Description of the task: Search the data for the word "agent". Reproduce every line where it is found.

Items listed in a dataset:
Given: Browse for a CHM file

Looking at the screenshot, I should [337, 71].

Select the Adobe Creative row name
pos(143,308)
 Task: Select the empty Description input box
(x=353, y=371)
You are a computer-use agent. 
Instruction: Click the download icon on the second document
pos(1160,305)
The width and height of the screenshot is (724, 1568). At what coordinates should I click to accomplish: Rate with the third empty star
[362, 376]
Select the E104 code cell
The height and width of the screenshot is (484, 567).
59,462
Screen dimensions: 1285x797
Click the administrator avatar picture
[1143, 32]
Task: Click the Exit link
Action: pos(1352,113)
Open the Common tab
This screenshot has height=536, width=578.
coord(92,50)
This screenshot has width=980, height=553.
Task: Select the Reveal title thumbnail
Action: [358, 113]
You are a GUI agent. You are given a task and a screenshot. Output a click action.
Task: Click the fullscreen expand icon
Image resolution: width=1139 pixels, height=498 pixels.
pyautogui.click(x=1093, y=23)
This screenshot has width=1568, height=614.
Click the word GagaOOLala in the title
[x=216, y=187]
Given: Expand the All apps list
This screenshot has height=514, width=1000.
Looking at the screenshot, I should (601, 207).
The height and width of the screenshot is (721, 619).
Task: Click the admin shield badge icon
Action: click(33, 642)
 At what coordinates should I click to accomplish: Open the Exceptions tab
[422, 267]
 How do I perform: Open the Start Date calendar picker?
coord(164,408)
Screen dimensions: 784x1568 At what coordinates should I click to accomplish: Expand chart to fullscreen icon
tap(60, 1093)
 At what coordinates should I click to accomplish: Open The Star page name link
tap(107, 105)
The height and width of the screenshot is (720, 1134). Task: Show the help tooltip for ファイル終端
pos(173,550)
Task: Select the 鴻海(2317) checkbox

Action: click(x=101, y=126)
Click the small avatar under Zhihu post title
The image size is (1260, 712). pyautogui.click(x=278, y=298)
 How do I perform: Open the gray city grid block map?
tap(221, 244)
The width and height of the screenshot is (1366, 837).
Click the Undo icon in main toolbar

Finished exercise:
You are a computer-use agent. 
You are a GUI agent. You are given a task and a screenshot. Output a click action.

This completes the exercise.